TikTok: Does China own you?

Most Riverside students are either obsessed with TikTok, or know someone who is.

The short-form video social media app is a cultural phenomenon, spawning countless trends and a new crop of internet mini-celebrities. Most people aren’t aware that TikTok is owned by ByteDance, a Chinese company, which after purchasing Musical.ly in 2017, rebranded their app as TikTok and expanded into international markets. TikTok exploded in popularity, hitting 1.5 billion users overall. ByteDance was recently valued at $75 billion, making it the most valuable tech startup in the world.

If you’re an American teen, chances are that a good amount of the apps on your phone are either partially or fully owned by a Chinese company. By subtly marketing their apps to Americans and buying large shares of companies, China is increasingly involved in the US technology sector. Fan of mobile gaming? Chinese conglomerate Tencent owns the majority of Supercell, the company behind Riverside favorites such as Clash of Clans and Brawl Stars. It also owns a 40 percent stake in Cary-based Fortnite creator Epic Games.

At a time when the US is economically and culturally at odds with China, it seems strange that Chinese apps like TikTok are so successful in American markets. China’s meteoric growth is scaring Americans. This year, Trump’s long-escalating trade war has increased anti-China rhetoric and destabilized the countries’ relationship. Coupled with stimulating incredible economic growth, the Chinese government has a long history of human rights violations, supporting unethical business practices, and authoritarian control of its citizens through propaganda, censorship, and surveillance technologies.

This is what makes the popularity of apps like TikTok so concerning. While Bytedance is technically a private company, Chinese law grants its government unlimited access to any technology or information held by Bytedance which may have “military or intelligence significance.” In other words, there is no barrier between technology hosted on Chinese servers and Chinese state officials. Those who use technology to express concern about Chinese policies have long found themselves targeted by the government due to this fact.

The United States, of course, has made some regulation efforts. Last month, a national security investigation was opened on TikTok. Lawmakers have raised concern over censorship on the app, particularly on content that goes against the Chinese government’s narrative. For example, politicians have noticed the lack of content on the app about the ongoing pro-democracy protests in Hong Kong or Muslim internment camps in China, which might paint China as authoritarian. There is also fear that the app will contribute to the spread of political misinformation, similar to Facebook’s role in the 2016 presidential elections.

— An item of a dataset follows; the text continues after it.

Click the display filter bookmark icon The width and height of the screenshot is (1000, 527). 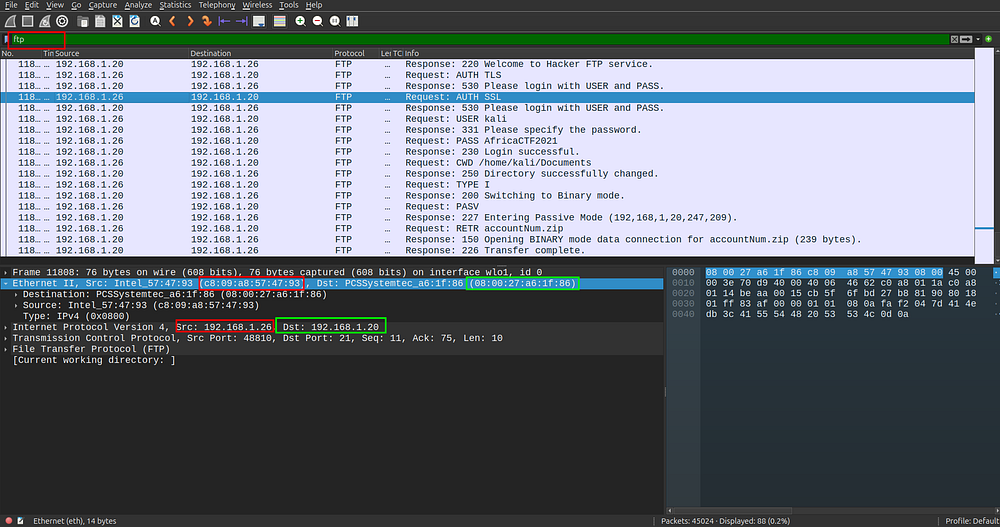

This legislative response may be too little and too late. We’ve already seen how China responds when provoked by their American investments. In October, when the general manager of the Houston Rockets tweeted in support of the Hong Kong protests, backlash from Chinese companies and organizations was immediate. Fearing the withdrawal of investments from these powerful stakeholders, the NBA denounced the Rockets manager and distanced itself from the situation. The NBA effectively set a precedent, showing how dangerous it is to give foreign companies too much economic leverage in important American cultural institutions. Beijing can essentially export censorship and propaganda, and US businesses are too dependent on their money to take a stand.

But why should teenagers care? Taking a personal stand against technocracy is inconvenient and can feel pointless. Most people are willing to sacrifice privacy for convenience and enjoyment, continuing to use products like Facebook regardless of their widely-known unethical use of personal data. While American teens shouldn’t be held responsible for allowing Chinese companies to become so entrenched in the technosphere, there needs to be more conversation on the digital habits of young people. I encourage everyone to put more thought into which apps they choose to give their information and time. If having your personal data harvested from your iPhone by a foreign government doesn’t scare you, being limited in the content you can post and your sense of freedom online should.